Stored items:

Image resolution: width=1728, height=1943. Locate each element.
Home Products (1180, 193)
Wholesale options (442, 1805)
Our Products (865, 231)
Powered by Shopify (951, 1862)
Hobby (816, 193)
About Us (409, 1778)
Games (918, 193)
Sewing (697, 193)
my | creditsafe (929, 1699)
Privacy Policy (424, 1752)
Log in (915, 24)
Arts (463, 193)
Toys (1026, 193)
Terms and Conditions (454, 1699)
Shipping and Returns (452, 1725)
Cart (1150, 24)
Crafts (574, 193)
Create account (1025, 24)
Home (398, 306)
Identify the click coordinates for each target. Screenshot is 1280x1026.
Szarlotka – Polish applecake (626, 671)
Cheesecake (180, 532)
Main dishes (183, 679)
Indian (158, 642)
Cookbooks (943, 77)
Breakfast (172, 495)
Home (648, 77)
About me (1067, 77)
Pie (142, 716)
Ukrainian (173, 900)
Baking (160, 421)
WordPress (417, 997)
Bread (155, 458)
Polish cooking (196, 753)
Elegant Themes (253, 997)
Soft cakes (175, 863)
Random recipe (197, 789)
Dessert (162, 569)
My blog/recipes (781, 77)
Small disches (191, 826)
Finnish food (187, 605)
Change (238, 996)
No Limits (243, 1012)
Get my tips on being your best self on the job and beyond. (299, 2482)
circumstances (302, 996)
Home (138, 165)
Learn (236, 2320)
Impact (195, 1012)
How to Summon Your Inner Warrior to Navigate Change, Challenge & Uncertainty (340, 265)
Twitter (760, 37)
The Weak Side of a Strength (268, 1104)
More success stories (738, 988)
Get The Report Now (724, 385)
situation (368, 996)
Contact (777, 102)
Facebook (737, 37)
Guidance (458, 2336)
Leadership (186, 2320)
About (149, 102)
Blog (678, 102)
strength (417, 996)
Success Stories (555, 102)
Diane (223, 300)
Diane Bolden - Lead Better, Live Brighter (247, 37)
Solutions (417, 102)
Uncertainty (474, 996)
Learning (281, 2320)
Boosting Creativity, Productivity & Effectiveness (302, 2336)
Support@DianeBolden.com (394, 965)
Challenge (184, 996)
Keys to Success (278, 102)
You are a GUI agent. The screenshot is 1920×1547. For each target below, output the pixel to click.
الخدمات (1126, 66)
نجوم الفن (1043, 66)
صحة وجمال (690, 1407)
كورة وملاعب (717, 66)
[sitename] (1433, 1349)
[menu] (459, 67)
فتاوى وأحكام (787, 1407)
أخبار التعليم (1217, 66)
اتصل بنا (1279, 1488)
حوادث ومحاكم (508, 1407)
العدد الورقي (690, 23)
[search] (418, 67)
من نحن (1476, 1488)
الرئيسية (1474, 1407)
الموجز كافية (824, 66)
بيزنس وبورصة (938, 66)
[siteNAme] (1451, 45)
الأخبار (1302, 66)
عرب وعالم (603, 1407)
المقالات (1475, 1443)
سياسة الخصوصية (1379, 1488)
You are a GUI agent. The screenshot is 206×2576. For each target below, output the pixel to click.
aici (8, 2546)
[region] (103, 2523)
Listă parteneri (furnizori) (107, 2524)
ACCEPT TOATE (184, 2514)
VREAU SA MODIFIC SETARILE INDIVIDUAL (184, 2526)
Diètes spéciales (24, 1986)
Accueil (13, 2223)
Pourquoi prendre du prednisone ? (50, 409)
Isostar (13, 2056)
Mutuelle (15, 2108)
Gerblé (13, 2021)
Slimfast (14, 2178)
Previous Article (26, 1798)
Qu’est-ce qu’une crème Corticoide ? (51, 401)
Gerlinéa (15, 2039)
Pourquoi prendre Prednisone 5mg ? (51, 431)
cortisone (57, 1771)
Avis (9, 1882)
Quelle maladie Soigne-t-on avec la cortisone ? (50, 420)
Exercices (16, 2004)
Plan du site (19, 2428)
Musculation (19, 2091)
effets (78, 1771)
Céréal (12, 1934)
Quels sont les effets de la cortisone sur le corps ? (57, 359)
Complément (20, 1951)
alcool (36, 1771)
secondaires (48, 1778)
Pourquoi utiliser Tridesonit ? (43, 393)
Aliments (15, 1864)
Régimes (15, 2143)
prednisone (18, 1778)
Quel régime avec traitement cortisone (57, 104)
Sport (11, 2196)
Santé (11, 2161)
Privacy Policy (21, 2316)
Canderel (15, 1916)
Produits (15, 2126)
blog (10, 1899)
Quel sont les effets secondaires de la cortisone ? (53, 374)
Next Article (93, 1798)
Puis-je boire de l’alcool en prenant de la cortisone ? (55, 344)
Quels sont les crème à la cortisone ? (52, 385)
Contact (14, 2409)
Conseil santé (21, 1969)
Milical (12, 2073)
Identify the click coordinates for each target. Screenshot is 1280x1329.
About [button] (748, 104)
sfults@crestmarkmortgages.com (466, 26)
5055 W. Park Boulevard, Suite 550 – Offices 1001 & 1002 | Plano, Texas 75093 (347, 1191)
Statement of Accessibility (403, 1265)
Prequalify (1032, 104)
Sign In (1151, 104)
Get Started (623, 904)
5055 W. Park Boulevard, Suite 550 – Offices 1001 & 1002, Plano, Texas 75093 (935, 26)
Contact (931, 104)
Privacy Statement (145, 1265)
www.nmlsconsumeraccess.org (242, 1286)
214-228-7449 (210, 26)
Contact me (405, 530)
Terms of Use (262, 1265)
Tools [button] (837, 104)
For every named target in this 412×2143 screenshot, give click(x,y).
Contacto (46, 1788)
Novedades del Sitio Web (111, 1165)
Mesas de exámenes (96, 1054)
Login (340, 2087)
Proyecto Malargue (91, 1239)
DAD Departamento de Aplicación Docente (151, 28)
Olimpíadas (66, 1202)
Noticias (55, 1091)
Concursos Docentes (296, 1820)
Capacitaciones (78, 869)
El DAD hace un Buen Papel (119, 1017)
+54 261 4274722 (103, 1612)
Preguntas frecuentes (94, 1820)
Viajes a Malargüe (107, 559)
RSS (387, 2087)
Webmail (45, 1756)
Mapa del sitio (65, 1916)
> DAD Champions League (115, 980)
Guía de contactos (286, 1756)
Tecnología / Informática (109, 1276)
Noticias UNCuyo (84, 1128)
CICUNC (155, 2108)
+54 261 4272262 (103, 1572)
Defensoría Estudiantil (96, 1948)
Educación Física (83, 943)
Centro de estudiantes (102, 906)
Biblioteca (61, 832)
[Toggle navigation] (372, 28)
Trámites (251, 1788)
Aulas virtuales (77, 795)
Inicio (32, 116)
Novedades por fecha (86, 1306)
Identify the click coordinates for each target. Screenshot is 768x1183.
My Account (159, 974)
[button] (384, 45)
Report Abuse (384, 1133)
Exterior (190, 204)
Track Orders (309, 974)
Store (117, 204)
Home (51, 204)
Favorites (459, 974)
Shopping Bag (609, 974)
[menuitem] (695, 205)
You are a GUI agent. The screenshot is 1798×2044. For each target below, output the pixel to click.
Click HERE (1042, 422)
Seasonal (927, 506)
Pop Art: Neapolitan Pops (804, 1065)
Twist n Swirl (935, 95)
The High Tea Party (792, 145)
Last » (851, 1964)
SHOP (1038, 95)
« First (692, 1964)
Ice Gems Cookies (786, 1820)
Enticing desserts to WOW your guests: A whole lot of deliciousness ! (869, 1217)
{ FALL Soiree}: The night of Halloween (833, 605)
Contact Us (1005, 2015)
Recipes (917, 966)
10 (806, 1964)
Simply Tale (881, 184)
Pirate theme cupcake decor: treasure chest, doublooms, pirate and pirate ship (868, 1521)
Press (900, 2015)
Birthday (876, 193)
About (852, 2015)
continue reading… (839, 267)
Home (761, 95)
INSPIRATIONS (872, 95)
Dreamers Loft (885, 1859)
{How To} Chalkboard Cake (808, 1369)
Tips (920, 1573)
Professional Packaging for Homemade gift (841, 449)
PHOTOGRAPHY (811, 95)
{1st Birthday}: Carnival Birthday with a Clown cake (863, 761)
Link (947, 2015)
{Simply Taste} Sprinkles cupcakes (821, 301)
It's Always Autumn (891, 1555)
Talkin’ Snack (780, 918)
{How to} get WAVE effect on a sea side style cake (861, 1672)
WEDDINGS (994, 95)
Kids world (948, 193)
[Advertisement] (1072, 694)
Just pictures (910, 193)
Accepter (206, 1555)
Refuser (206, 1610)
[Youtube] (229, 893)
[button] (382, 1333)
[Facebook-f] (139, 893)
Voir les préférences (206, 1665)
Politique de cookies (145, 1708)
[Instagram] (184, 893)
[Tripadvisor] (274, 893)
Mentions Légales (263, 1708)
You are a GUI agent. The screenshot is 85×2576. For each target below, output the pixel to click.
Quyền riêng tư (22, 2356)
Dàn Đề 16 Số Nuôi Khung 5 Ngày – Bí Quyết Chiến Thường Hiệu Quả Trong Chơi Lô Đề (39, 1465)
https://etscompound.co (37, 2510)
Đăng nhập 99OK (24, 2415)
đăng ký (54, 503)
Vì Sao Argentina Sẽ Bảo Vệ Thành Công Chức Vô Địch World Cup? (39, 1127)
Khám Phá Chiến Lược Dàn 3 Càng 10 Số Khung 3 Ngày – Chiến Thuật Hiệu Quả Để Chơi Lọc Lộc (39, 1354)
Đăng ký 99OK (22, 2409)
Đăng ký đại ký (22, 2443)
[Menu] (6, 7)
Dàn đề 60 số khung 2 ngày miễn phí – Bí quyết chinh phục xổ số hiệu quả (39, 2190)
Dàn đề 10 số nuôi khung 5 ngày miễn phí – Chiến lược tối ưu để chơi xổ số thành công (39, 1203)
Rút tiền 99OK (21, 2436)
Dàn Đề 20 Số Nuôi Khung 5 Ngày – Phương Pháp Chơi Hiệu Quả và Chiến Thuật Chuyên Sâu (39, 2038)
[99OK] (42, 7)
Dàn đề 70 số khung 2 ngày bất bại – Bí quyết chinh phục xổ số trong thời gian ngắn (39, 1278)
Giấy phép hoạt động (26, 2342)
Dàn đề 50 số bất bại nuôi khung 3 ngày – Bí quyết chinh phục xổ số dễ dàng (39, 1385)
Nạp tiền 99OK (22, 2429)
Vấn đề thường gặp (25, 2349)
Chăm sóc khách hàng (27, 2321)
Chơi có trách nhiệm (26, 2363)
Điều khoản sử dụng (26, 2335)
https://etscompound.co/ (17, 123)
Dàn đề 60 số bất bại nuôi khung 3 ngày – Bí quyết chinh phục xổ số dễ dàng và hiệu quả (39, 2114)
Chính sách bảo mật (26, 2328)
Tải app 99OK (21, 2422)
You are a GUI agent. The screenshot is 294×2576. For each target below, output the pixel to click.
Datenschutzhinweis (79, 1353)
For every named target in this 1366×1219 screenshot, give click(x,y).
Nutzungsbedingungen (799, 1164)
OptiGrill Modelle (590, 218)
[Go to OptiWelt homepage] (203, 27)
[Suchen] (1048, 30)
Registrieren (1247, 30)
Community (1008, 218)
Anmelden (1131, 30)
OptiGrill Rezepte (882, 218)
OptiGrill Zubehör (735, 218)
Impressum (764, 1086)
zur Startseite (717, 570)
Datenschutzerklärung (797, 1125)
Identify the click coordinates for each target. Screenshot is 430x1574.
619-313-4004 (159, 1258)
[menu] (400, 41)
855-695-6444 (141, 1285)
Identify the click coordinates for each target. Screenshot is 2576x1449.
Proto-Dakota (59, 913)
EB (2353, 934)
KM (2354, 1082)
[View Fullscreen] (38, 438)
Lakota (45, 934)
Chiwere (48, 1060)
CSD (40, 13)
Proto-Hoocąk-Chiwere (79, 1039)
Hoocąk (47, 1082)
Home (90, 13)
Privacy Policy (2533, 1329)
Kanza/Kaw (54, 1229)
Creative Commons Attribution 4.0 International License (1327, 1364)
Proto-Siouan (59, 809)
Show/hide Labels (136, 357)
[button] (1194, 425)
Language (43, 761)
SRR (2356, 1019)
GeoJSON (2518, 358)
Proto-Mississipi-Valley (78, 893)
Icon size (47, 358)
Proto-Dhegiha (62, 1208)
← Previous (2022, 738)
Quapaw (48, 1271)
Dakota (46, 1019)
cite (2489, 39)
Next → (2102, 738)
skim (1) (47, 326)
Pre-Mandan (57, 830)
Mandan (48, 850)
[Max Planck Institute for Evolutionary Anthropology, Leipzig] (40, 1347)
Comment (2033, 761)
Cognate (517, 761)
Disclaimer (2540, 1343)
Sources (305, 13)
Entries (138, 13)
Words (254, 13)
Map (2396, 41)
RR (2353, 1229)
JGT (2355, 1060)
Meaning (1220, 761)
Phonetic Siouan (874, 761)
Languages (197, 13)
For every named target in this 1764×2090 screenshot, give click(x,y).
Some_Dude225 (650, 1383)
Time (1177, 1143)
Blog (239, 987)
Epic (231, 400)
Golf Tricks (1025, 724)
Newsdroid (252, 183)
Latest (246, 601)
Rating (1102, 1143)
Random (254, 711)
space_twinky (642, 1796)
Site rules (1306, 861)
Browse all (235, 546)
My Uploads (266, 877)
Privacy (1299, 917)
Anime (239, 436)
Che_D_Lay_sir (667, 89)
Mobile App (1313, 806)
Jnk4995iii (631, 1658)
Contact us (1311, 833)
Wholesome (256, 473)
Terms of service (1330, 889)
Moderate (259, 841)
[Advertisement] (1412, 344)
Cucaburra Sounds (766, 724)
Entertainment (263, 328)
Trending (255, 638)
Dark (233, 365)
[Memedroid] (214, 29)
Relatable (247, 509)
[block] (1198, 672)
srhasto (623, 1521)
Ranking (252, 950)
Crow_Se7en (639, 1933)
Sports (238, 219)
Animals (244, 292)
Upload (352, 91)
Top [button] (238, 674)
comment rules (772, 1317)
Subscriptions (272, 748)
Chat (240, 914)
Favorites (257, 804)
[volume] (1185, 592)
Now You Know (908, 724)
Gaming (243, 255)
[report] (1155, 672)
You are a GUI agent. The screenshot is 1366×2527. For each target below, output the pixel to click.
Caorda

## About this task
Copy out each line of the entries that holds "pixel".

## Answer to this problem
You are a GUI agent. The screenshot is 1920×1547. For each target below, output the pixel to click.
You are a GUI agent. The screenshot is 206×2576. For each target below, output the pixel to click.
You are a GUI agent. The screenshot is 1798×2044. For each target below, output the pixel to click.
You are a GUI agent. The screenshot is 85×2576. For each target below, output the pixel to click.
You are a GUI agent. The screenshot is 294×2576. For each target below, output the pixel to click.
You are a GUI agent. The screenshot is 1366×2527. For each target below, output the pixel to click.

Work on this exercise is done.